Text shown.
§ §

Yusuke Katayama and Hiroshi Sato
defendant in the "remote control virus" case
Hiroshi Sato, criminal defense lawyer
Friday, April 25, 2014, 15:00 - 16:00
What if you are implicated in a crime which you never committed, and yet the police find evidence in your personal computer?
In 2012, police arrested four people for posting a series of threatening messages on the internet. Messages said someone will set a bomb in schools, corporations and other public facilities, and kill and harm everyone there.
Police traced the IP address of the postings and made the arrests. Their computer showed that threatening messages were actually sent from their PCs.
But it turned out that their PCs were infected by a virus, which makes it possible for someone to remotely control them from outside. Apparently, someone spread a home-made virus on the internet, seized control of the computers of those who were infected by the virus, and posted the threatening messages through their PCs.
Two of the four suspects were forced into confessing the crime, but eventually, police admitted that they had arrested the wrong people.

§ §

Screenshot grounding data.
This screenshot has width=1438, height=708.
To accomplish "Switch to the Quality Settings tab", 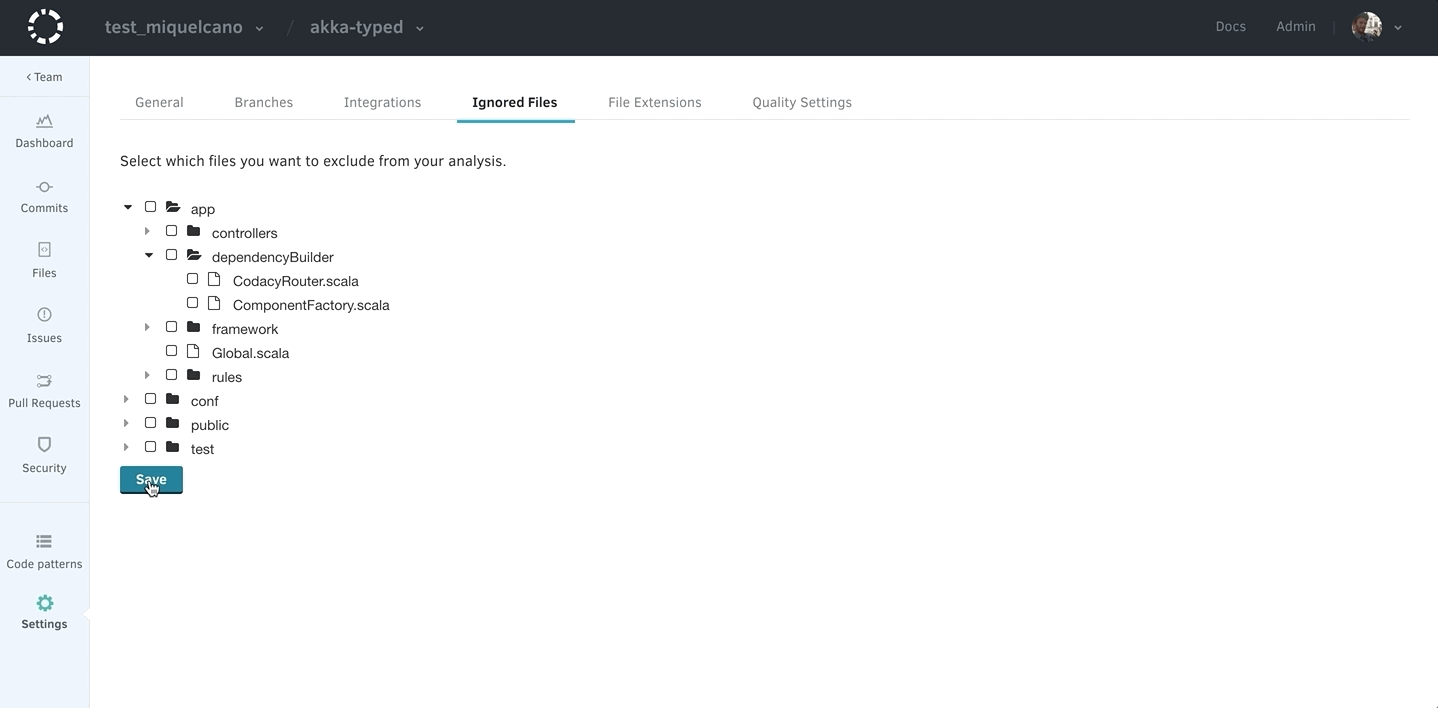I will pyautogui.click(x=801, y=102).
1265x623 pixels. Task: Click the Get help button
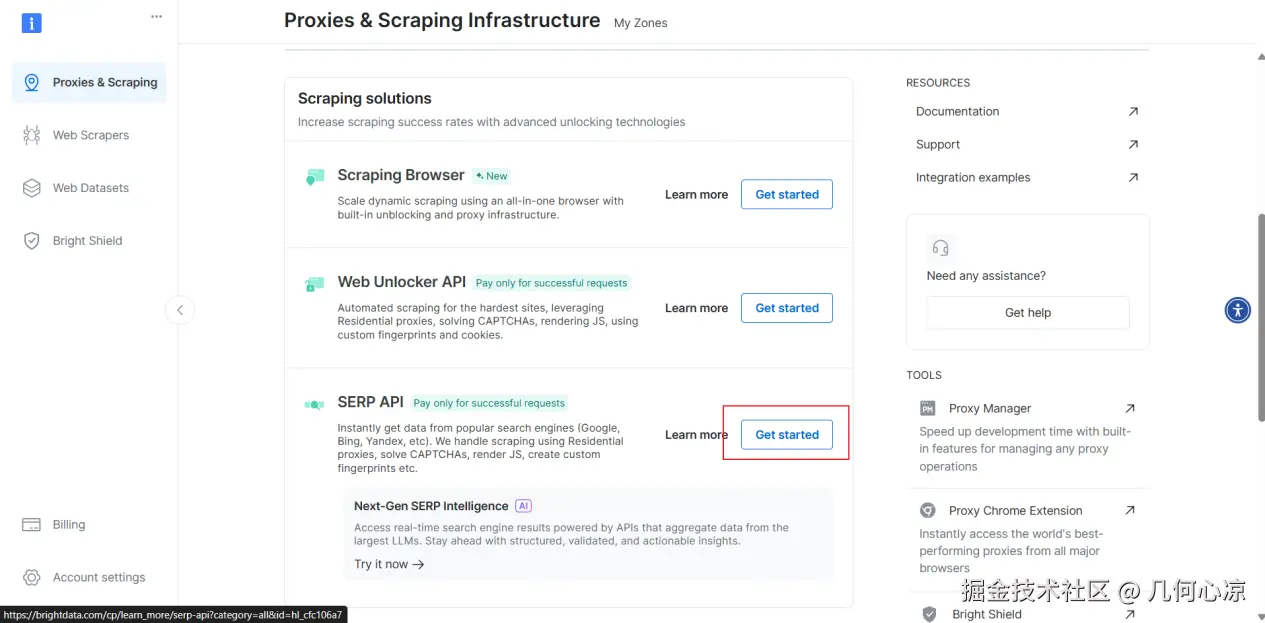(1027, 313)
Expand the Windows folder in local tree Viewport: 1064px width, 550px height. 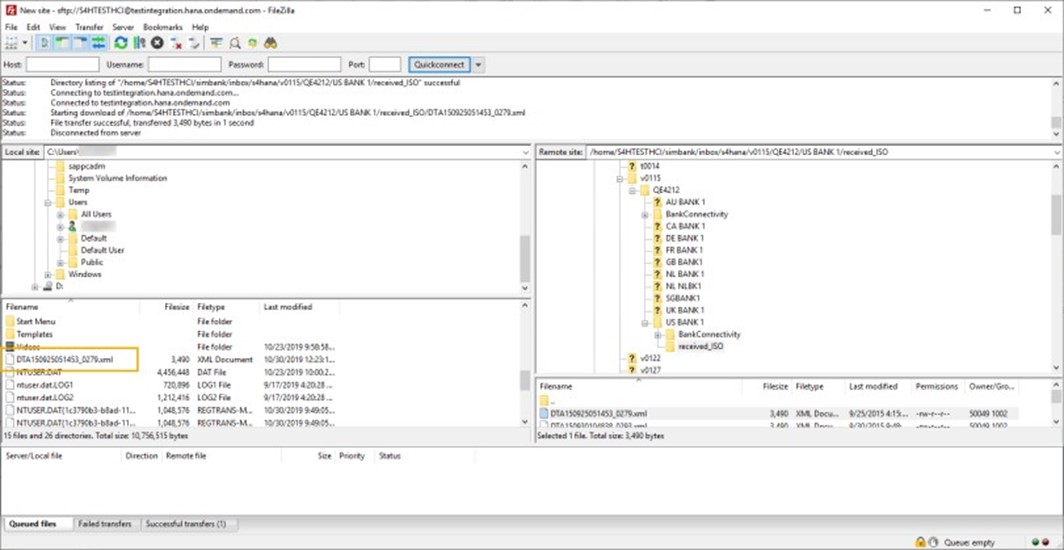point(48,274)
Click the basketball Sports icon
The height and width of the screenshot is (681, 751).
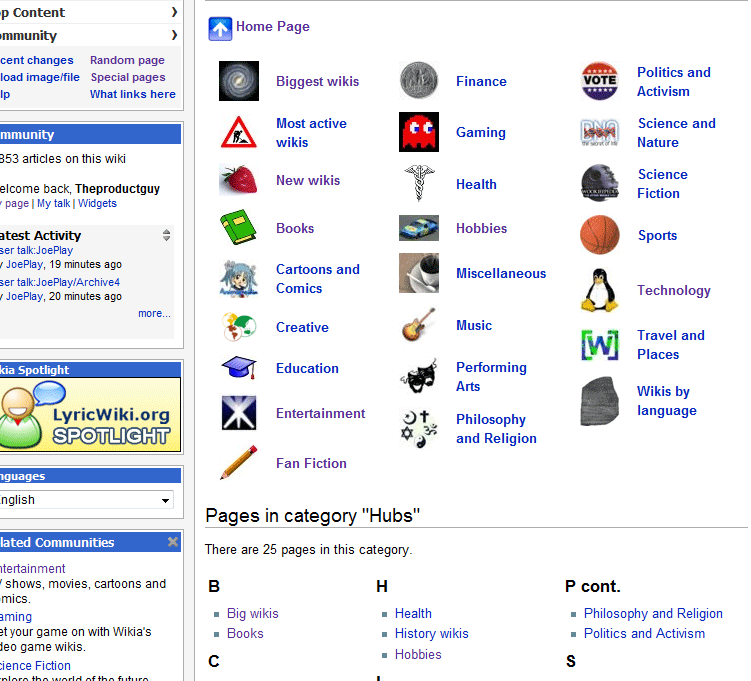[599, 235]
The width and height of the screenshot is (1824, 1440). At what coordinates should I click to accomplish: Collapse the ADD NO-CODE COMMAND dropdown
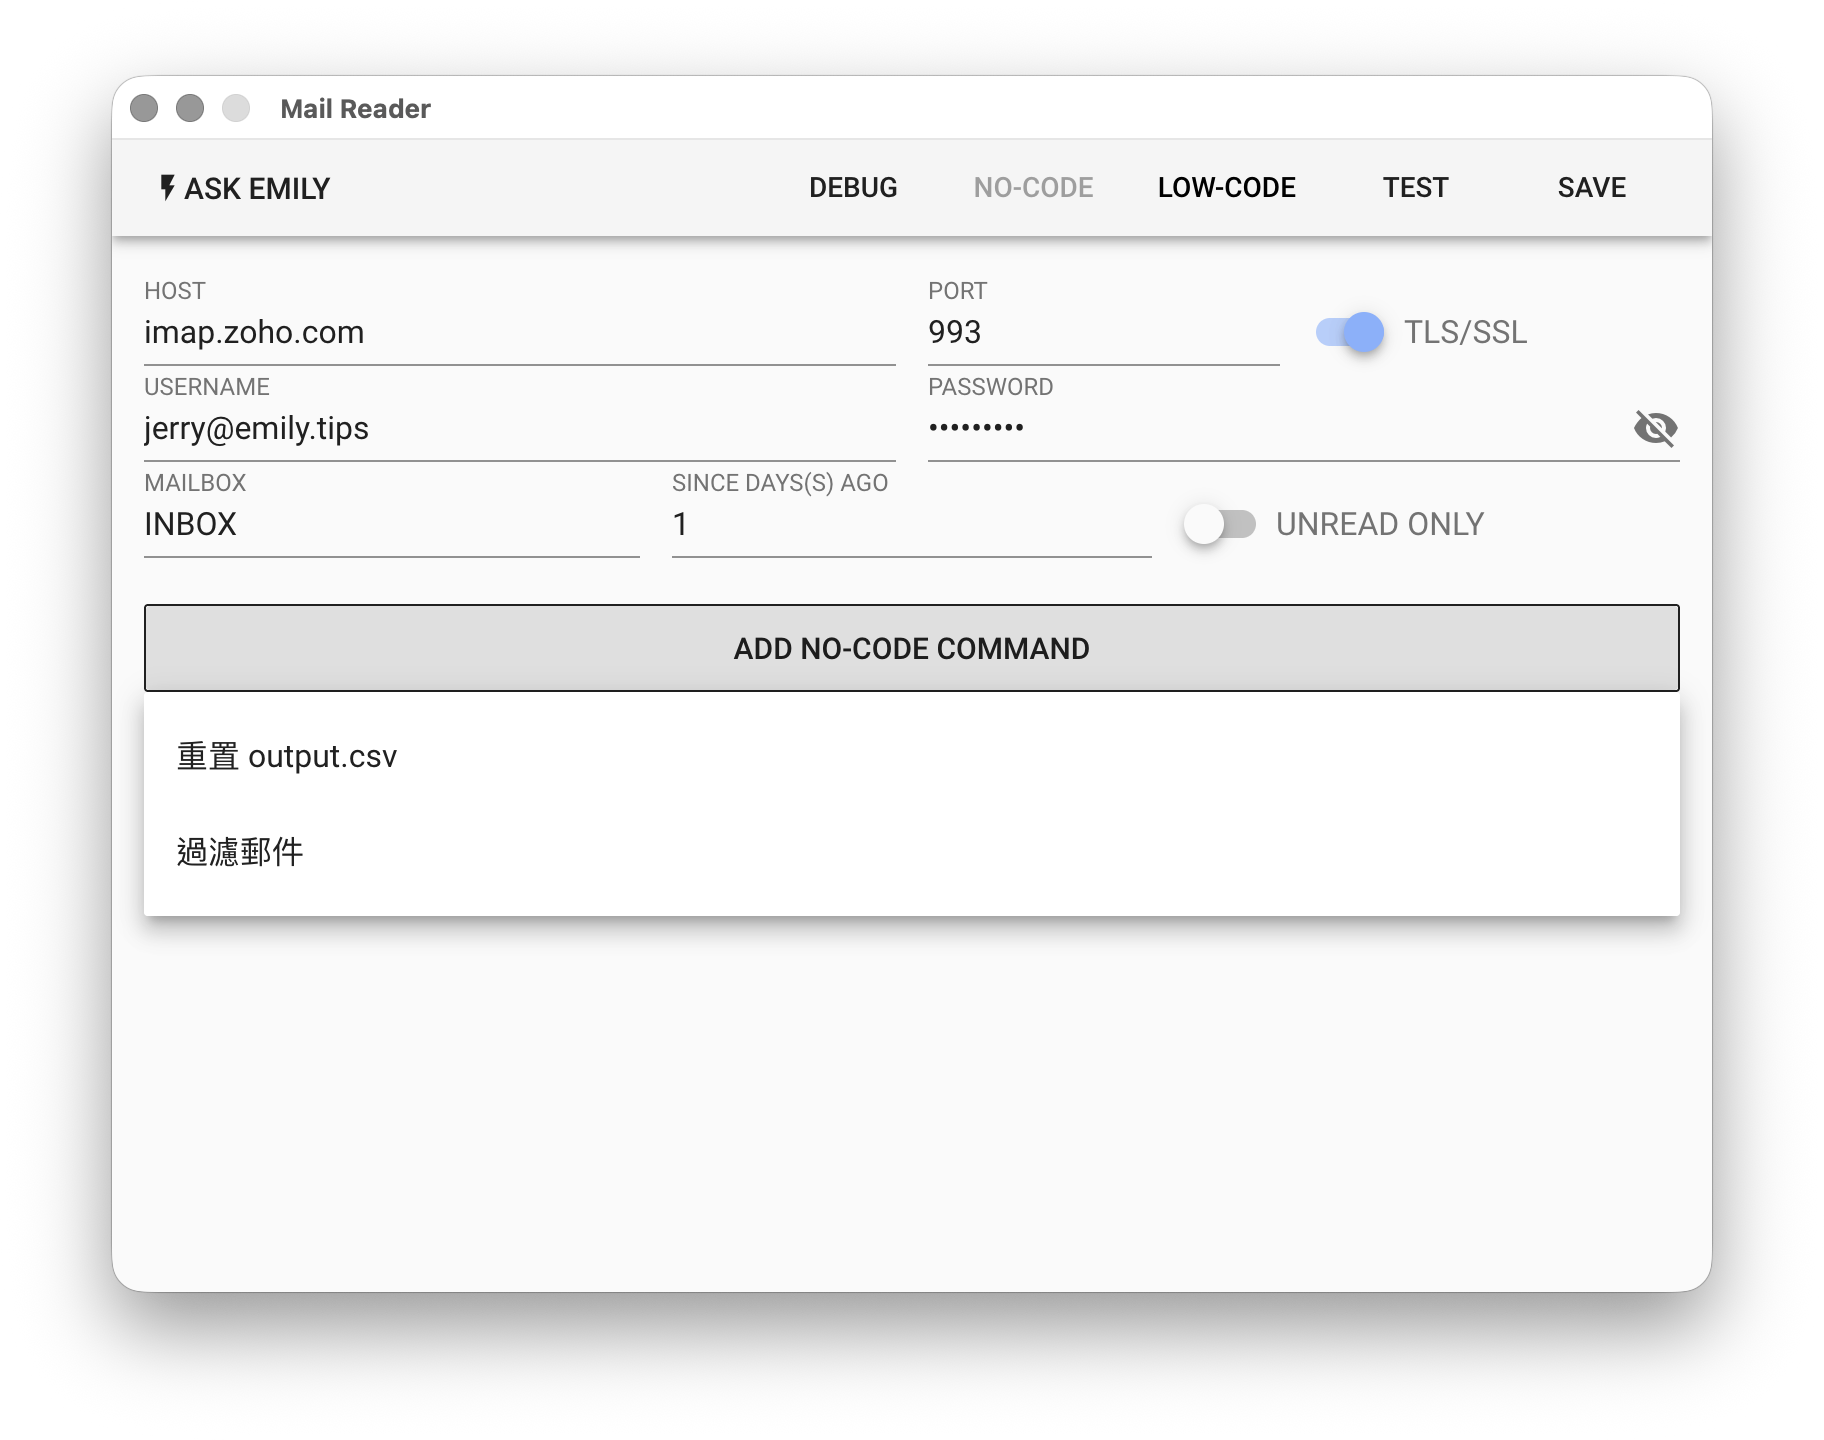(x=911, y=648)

§ §

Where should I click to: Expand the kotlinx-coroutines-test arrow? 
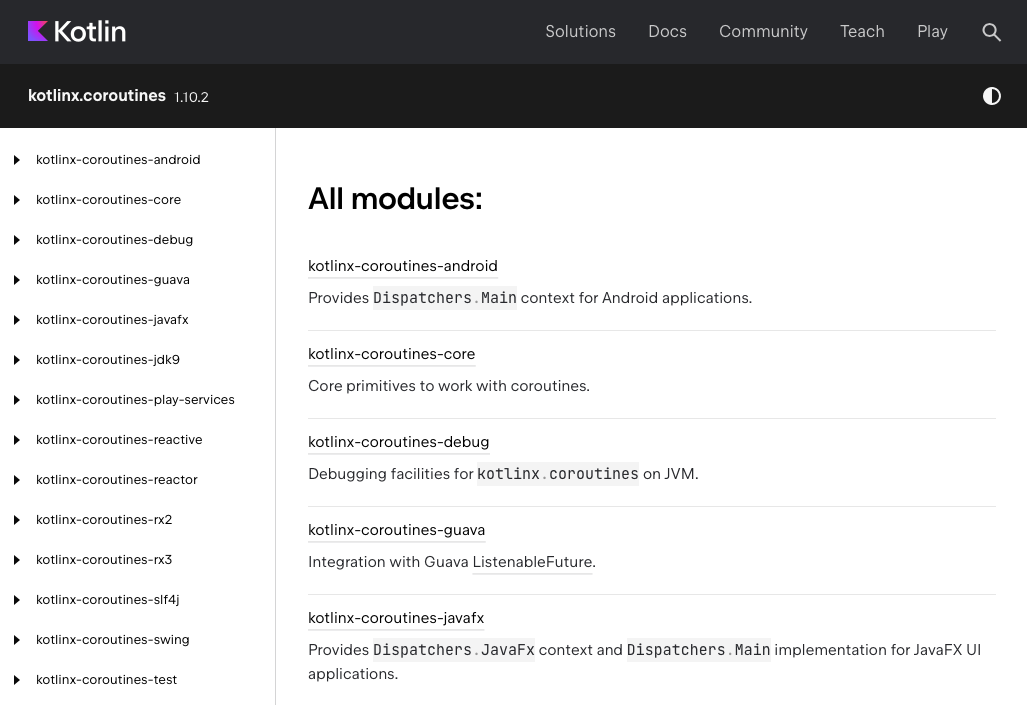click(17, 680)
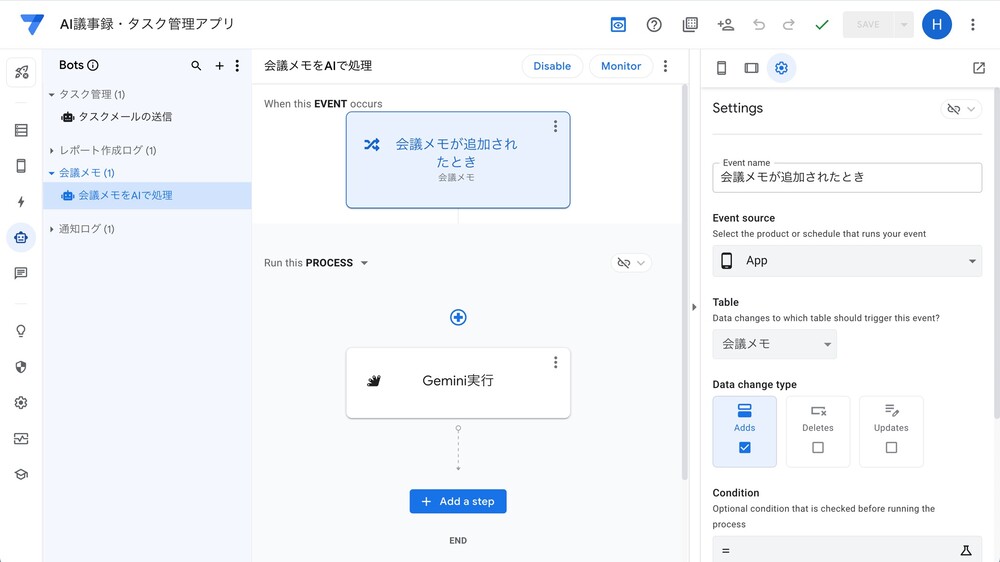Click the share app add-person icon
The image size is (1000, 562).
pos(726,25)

§ §

Problems to solve.
(1) Could you reproduce the part of the text on the remote control virus case starting at "Yusuke Katayama and" and ending at "harm everyone there."?
(2) Can you supply the next part of the text on the remote control virus case, picking up after its final sentence?
The rows are separate material from the text on the remote control virus case.

Answers in order.
(1)
Yusuke Katayama and Hiroshi Sato
defendant in the "remote control virus" case
Hiroshi Sato, criminal defense lawyer
Friday, April 25, 2014, 15:00 - 16:00
What if you are implicated in a crime which you never committed, and yet the police find evidence in your personal computer?
In 2012, police arrested four people for posting a series of threatening messages on the internet. Messages said someone will set a bomb in schools, corporations and other public facilities, and kill and harm everyone there.

(2)
About four months after admitting wrongful arrests, police then arrested a 30-year-old computer programmer, Yusuke Katayama, in February 2013 as the alleged true criminal of the case. They said Katayama had masterminded the whole thing, and they have enough evidence to prove his criminal acts.
Katayama, however, claimed that he, too, was a victim of the remote-control virus. He says he has no knowledge of the crime and the evidence, which includes the traces of the remote control virus in his personal computer, is nothing but proof that his computer, too, was remotely controlled.
The trial of the so-called Remote Control Virus case began in March this year. Katayama is represented by a well-known defense lawyer, Hiroshi Sato, who says police and prosecutors needed someone to blame to clear their name.